The TV show black-ish is a comedy that usually features lots of jokes about the hapless father versus the smart-as-a-whip wife, who also finds time to be a doctor while the duo raise a gaggle of four kids. black-ish has the Jesus-loving grandmother and the used-to-be-a-player grandfather, finding themselves in funny situations in the sitcom each week. However, the episode of black-ish that aired on Wednesday, February 24, has certainly struck a nerve and has given the Internet “the feels.”
Spoiler alert: It was the following black-ish scene, with Dre (Anthony Anderson) explaining to his black-ish wife, Tracee Ellis Ross (daughter of the famous Diana Ross), how the whole world of black folks felt when the Obamas got out of their bullet-proof vehicle and strolled along waving to the crowds shortly after Mr. Obama became president. Indeed, there was a collective holding of the breath to see the couple walking seemingly out in the open, with unspeakable fears felt by many who watched them — even if all sorts of Secret Service detail might have been stationed in places the public can only guess.

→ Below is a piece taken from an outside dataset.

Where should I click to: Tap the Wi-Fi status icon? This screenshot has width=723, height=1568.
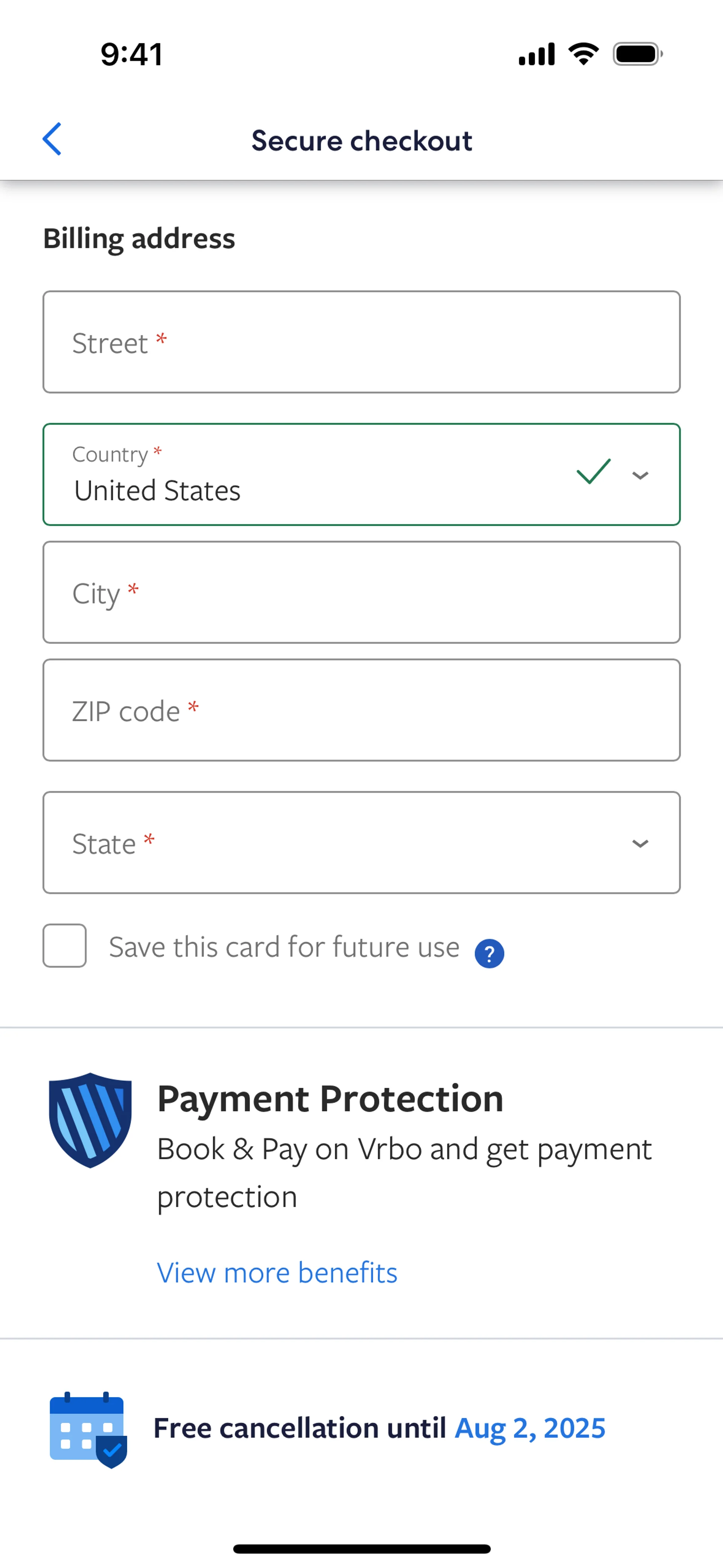coord(583,54)
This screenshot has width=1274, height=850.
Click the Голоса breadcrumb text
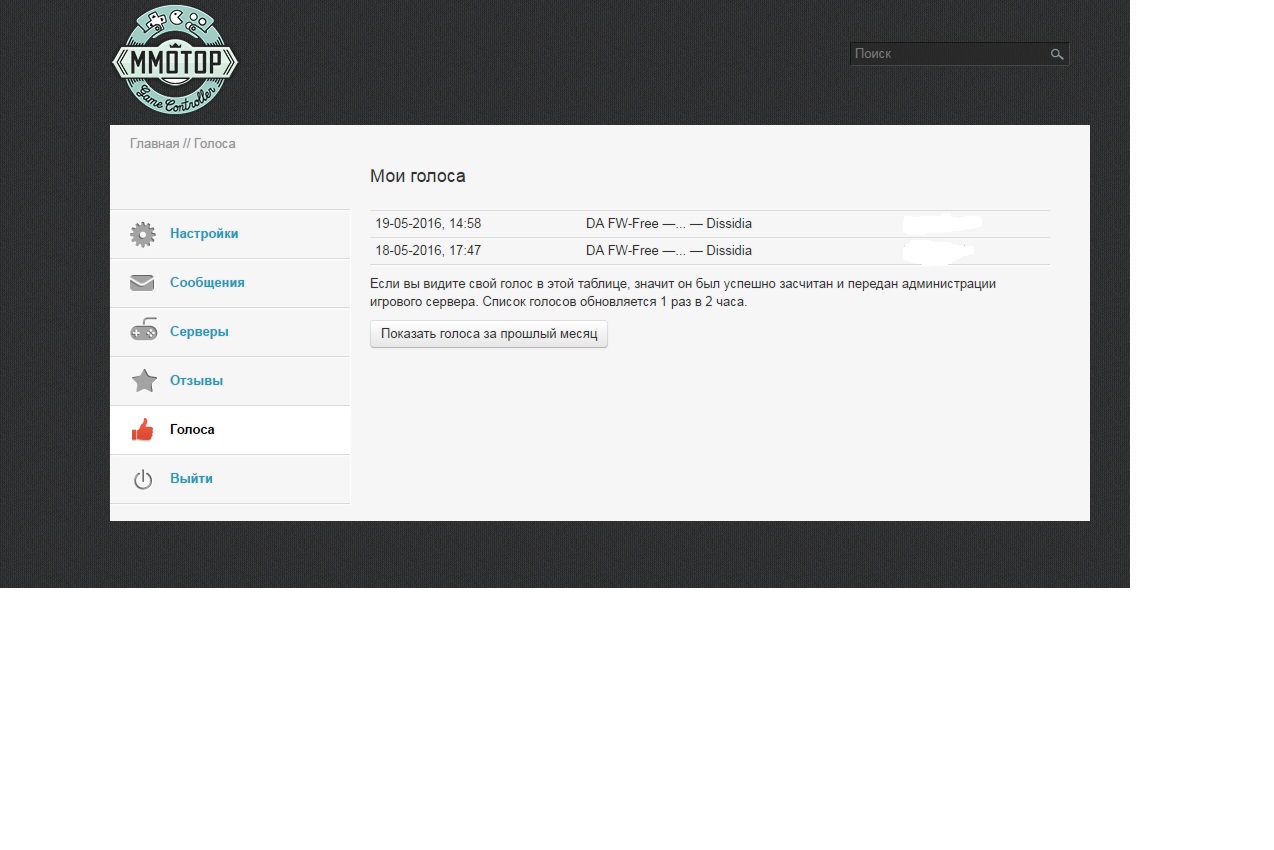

— CatchGifUCan (@CatchGifUCan) February 25, 2016
That’s why Twitter and Facebook are buzzing about black-ish. Twitter reports that #blackish is a top trending item as of this writing, and with a poignant scene that crossed into real-life emotions, it’s not hard to tell why black-ish was so profound.
— Dennis Barton (@DenBoomer1) February 25, 2016
Despite the heavy drama contained in the black-ish episode, with Anderson’s character offering a counterbalance to Ross’ character, there were moments of comedic relief interspersed throughout. The youngest black-ish kids couldn’t believe the adults kept trying to hide such a serious topic as police brutality from their little ears, while their dad had to convince their mom that she couldn’t shield them from the world’s problems forever.
“Between gossip blogs, the internet and 24-hour news, it’s become impossible to control what our kids see. And they’re naturally curious. At some point, whether we like it or not, our kids are going to ask [hard] questions that we have to answer.”
That’s when the black-ish grand-matriarch stepped in afterward with the lesson for the young kids to say “Yes, Sir” or “No, Sir” and “Thank you, Sir” if confronted with a police officer, leaving folks to wonder why the assumption would be made that the police officer would always be a male.
Nevertheless, the depth of the black-ish episode as it spoke of the plethora of police brutality cases that litter the news offered a balanced perspective. The case at the center of the black-ish episode featured a 17-year-old who was going 90 MPH with a gun in his vehicle, and those points were argued throughout the show.
Anderson’s character was deemed slightly hypocritical for calling most cops bad, and black-ish cut to a scene of him calling the police and hiding under the covers each time he heard a wayward noise.
The fact that the wealthy African-American family argued over what to eat as their take-out meal — with votes against sushi, PF Chang’s, and other fare — offered a perspective not often seen when blacks are portrayed on TV. The running joke that the black-ish family would end up getting Chipotle like they always do was offset by the fact that protests brewing prevented them from getting their favorite Chipotle fare.
Instead of allowing “junior” to go off into the midst of the protests alone, almost the entire family decided to join the protests, with the grand-matriarch choosing to stay home and spray-paint the beautiful garage door with the wording that let potential rioters know it was a black-owned home.
People called the special episode a must-watch episode of Black-ish.